Below this sentence is a listing; return exactly its lines from the one with "For every named" to the one with "О нас (821, 2375)", both kept, and nothing more.

(Provided entries begins)

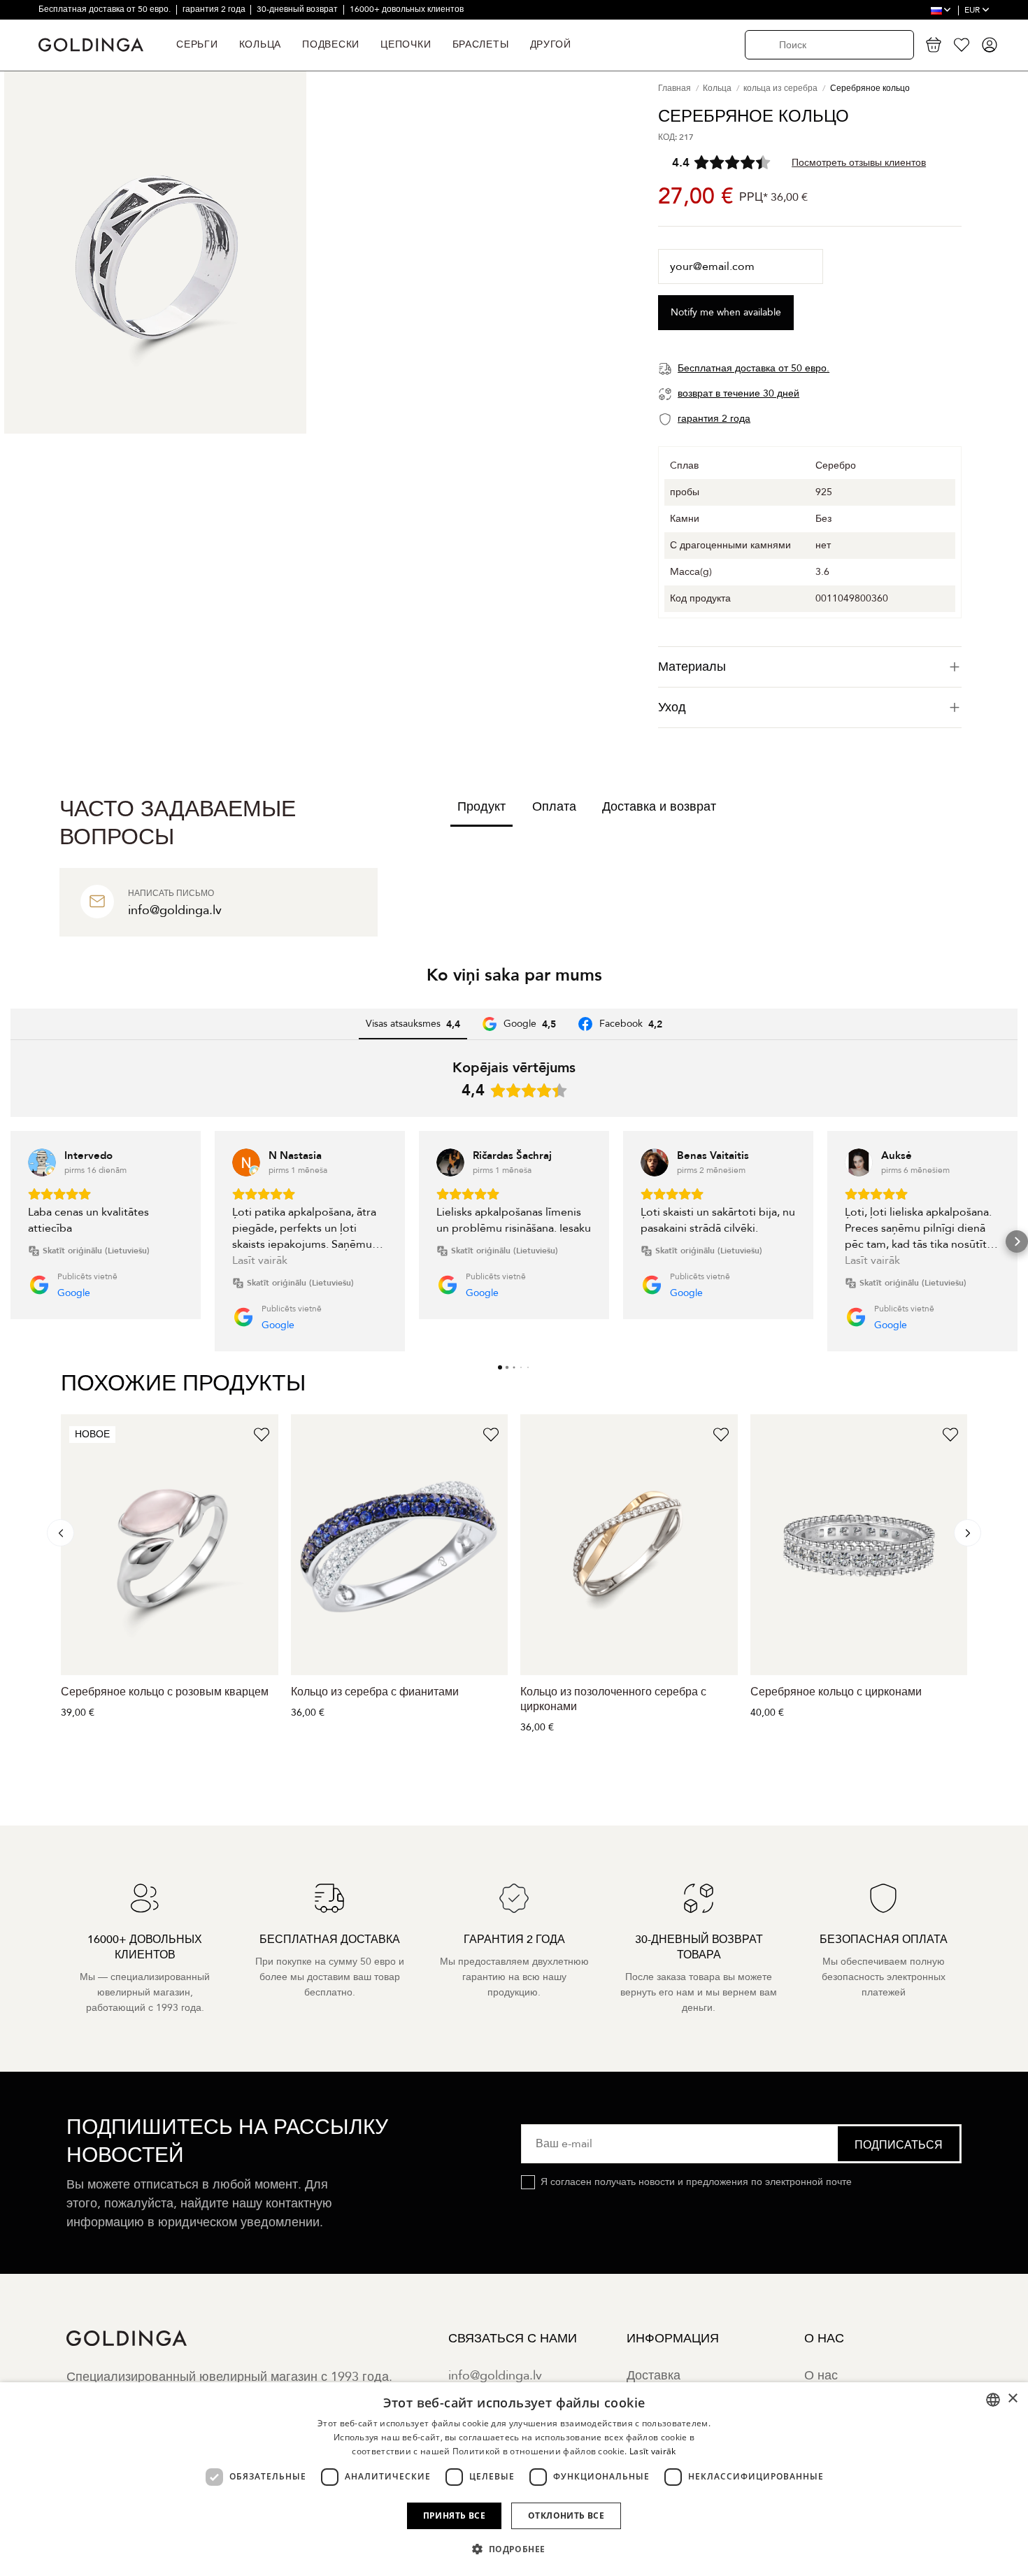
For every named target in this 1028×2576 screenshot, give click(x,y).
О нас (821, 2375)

(Provided entries ends)
(Provided entries begins)

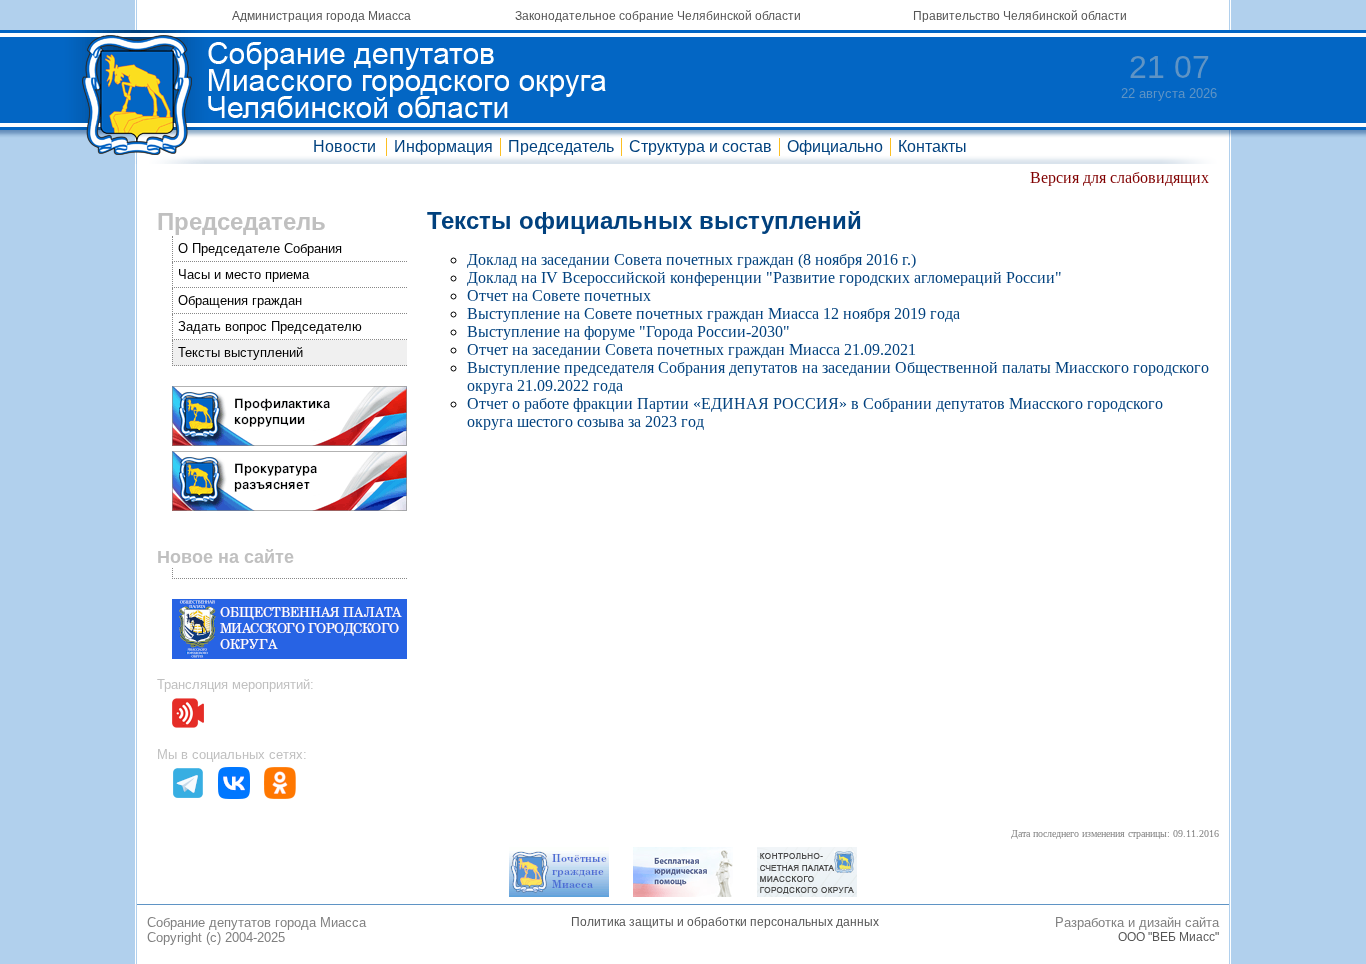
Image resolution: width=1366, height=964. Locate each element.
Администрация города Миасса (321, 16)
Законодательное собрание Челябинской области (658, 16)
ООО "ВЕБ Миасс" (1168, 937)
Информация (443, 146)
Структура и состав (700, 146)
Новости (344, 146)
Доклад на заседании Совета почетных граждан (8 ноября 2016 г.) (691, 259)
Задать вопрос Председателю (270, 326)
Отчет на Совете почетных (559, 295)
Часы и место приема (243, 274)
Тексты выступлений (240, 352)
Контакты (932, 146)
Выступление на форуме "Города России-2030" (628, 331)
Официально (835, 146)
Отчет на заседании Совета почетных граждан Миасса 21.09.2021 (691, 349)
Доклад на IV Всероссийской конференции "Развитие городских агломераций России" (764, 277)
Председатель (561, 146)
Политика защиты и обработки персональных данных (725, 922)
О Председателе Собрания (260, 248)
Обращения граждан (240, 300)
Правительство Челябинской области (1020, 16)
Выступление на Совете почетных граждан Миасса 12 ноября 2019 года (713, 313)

(Provided entries ends)

* Exercise response:
For every named target in this 1028×2576 screenshot, give click(x,y).
О нас (821, 2375)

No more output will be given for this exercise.